In chemistry, titanate usually refers to inorganic compounds composed of titanium oxides. 
Together with niobate, titanate salts form the Perovskite group.

In some cases, the term is used more generally for any titanium-containing anion, e.g. [TiCl6]2− and [Ti(CO)6]2−. This article focuses on the oxides.

Many kinds of titanium oxides are known, and some are commercially important. Typically these materials are white, diamagnetic, high-melting, and insoluble in water. They are often prepared at high temperatures, e.g. using tube furnaces, from titanium dioxide. In virtually all cases, titanium achieves octahedral coordination geometry.

Orthotitanates
Orthotitanates have the formula M2TiO4, where M is divalent. An example of such a material is magnesium titanate (Mg2TiO4), which adopts the spinel structure. Li2TiO3 is not considered an orthotitanate since it adopts the rock-salt structure and does not feature an identifiable titanium anion. Orthotitanates almost never feature identifiable TiO44− centres, an exception being Ba2TiO4.

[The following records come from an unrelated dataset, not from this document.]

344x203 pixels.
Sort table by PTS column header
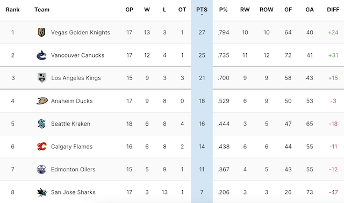[202, 10]
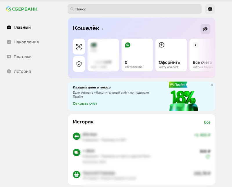The image size is (232, 187).
Task: Expand Все счета arrow tile
Action: pyautogui.click(x=196, y=45)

Titanic acid and its esters
Also called orthotitanic acid or titanium hydroxide, the substance H4TiO4 is called titanic acid. This material, which is not well defined, is obtained by hydrolysis of TiCl4. The solid is unstable with respect to loss of water and formation of titanium dioxide. Esters of orthotitanic acid are known, however; one example being titanium isopropoxide. Esters derived from smaller alcohols adopt more complex structures wherein titanium does achieve octahedral coordination, e.g. Ti4(OCH3)16 or titanium tetramethoxide. It is a weak acid, if it can be isolated.

Metatitanates
The metatitanates have the formula MTiO3, where again M is divalent. They do not feature discrete TiO32− centres. Some, like the commercially important mineral ilmenite (FeTiO3), crystallize in the hexagonal close packing motif seen in corundum. Alternatively, some materials with the formula MTiO3 crystallize in the motif known as perovskite, which is also the name of the mineral form of calcium titanate (CaTiO3). Barium titanate is one such perovskite-structured titanate with ferroelectric properties.

Complex titanates
More complex titanates are also known, such as bismuth titanate, Bi4Ti3O12.